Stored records
============

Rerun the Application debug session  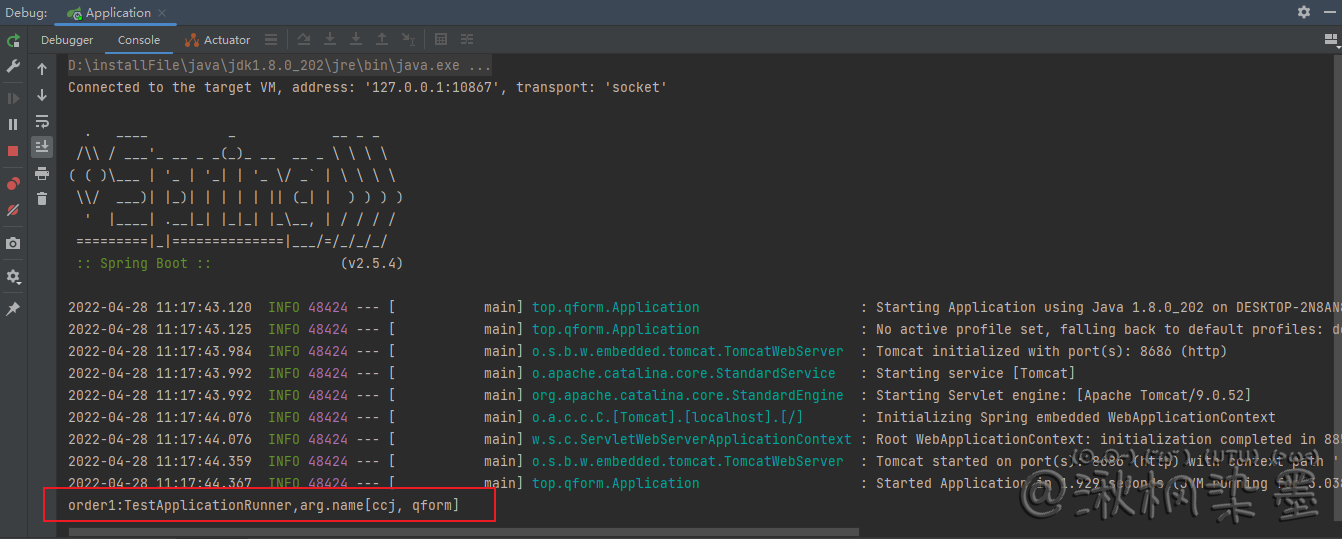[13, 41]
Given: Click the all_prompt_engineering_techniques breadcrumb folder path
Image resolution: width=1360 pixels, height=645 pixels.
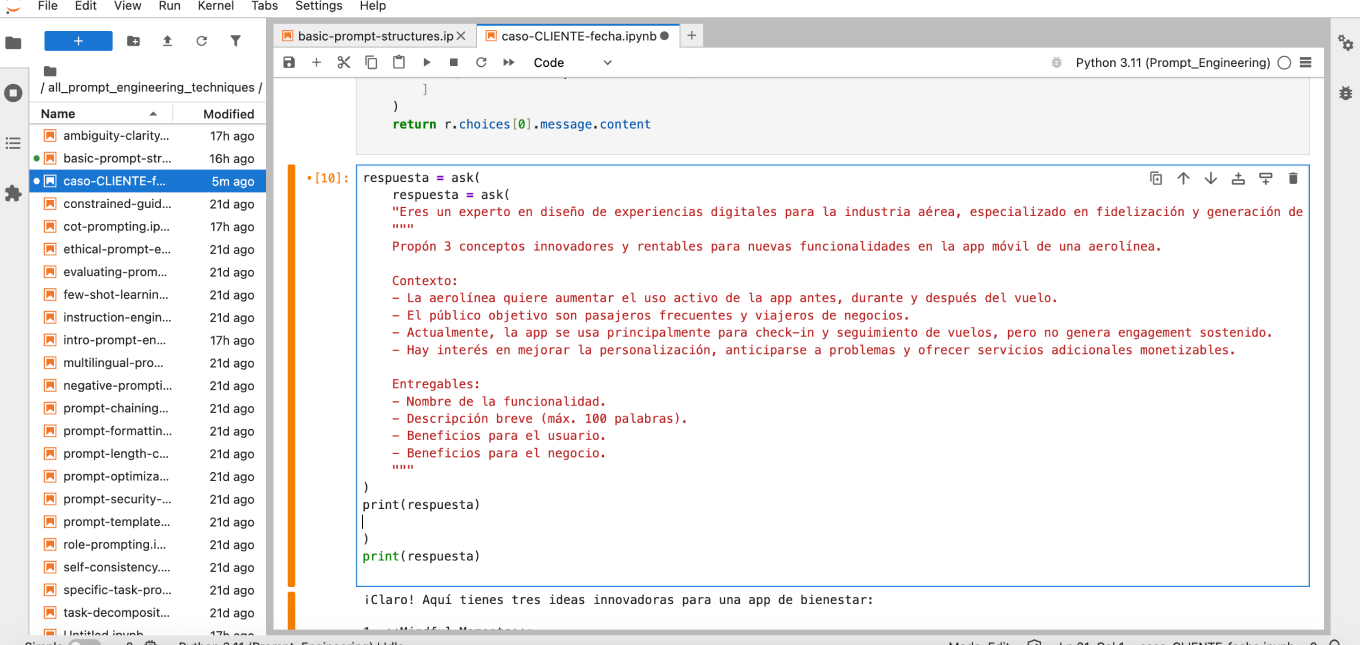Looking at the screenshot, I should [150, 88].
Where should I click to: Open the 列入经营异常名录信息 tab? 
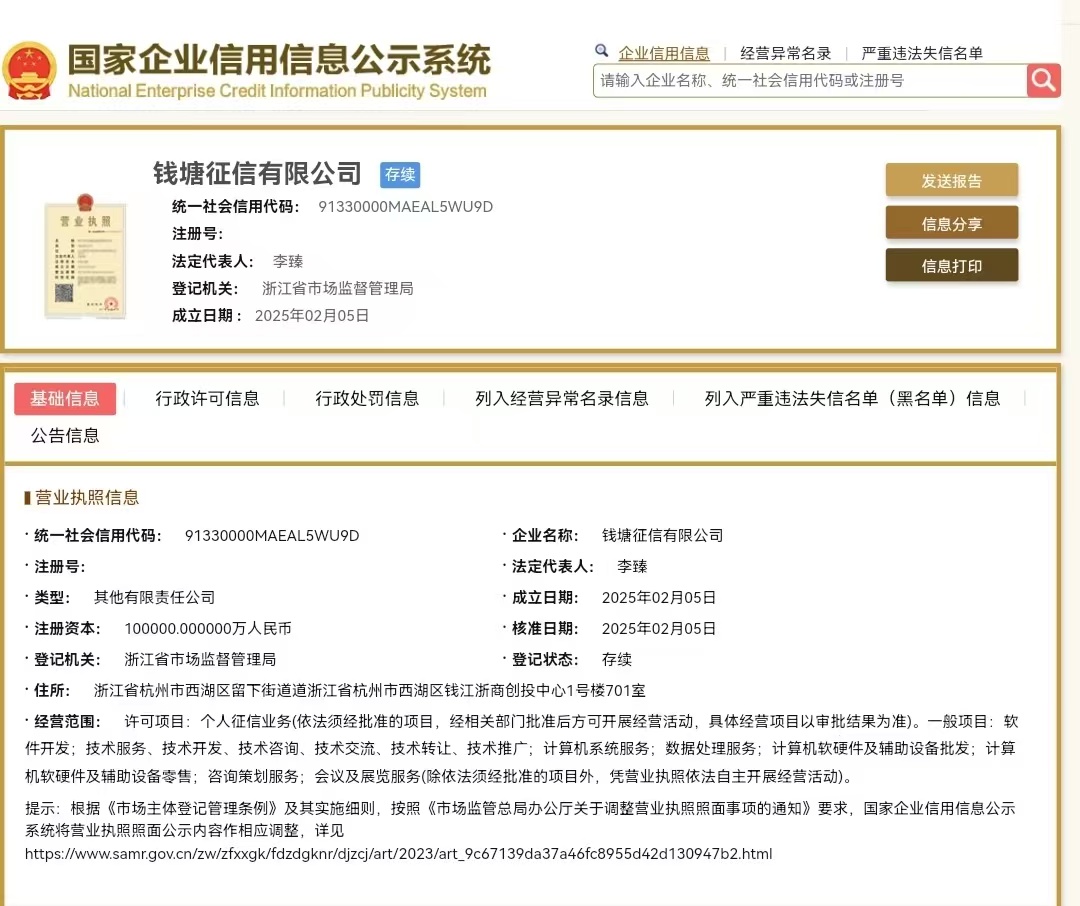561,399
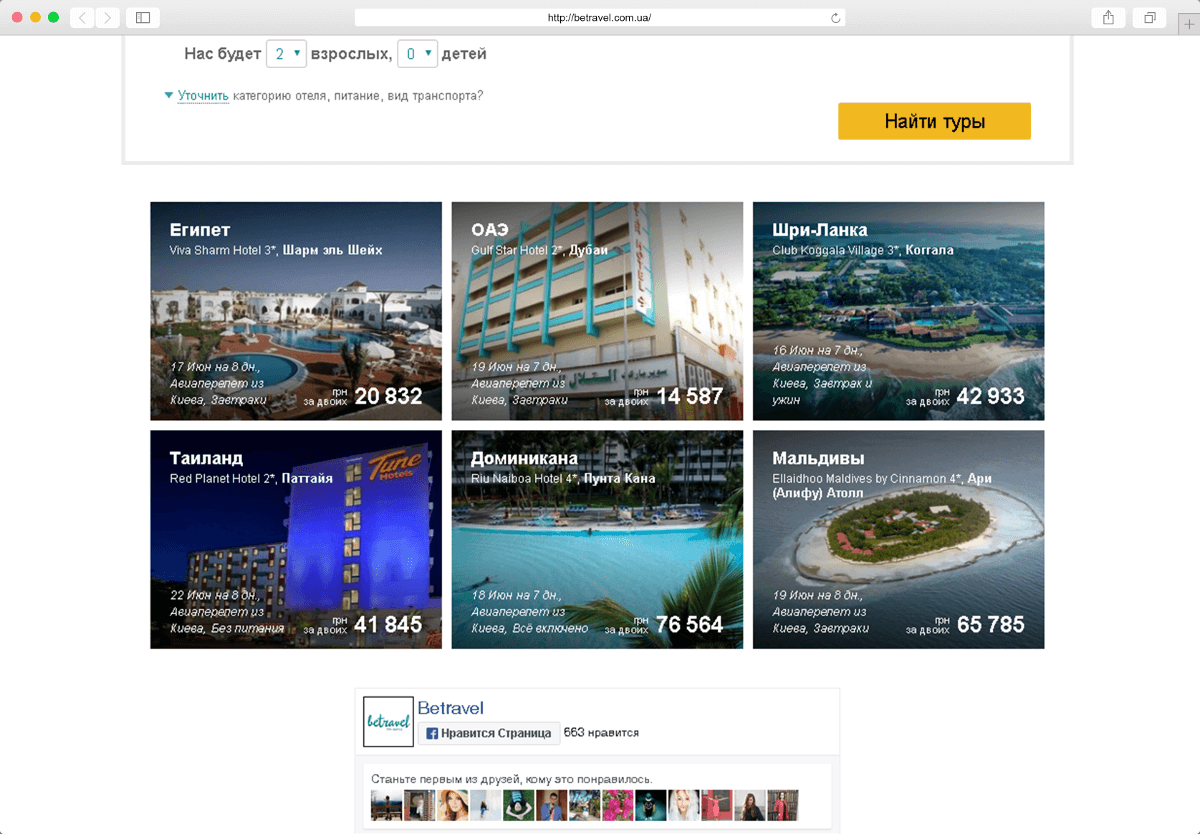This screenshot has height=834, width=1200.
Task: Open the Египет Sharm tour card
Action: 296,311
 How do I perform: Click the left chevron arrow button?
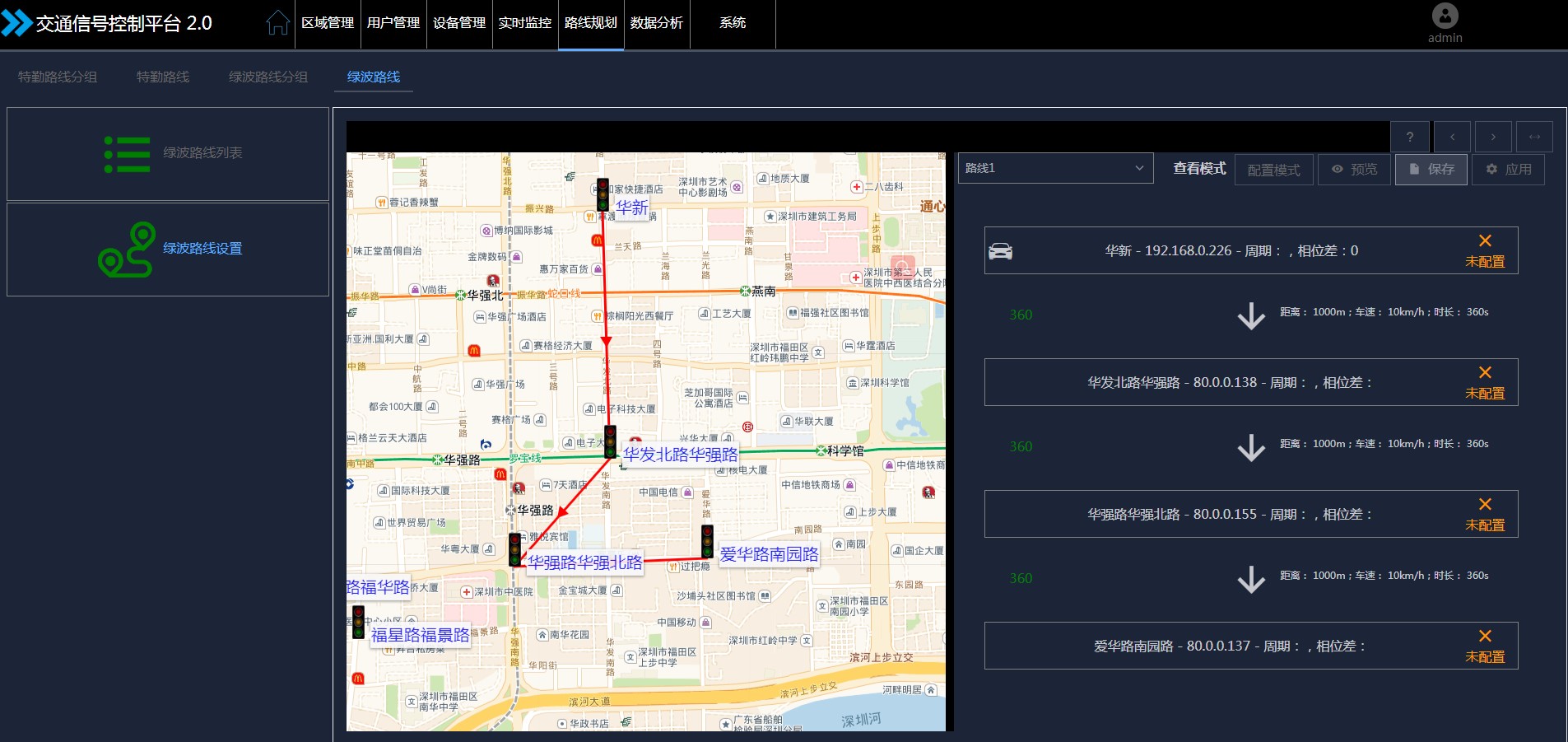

============

Problem requirements: Copy exactly the lines from the line containing "Where should I" through the last line of the records, both included, and omit every picture.

Solution to this exercise:
Where should I click to: Open the 列入经营异常名录信息 tab? 
561,399
This screenshot has height=834, width=1200.
Task: Open the Египет Sharm tour card
Action: 296,311
 How do I perform: Click the left chevron arrow button?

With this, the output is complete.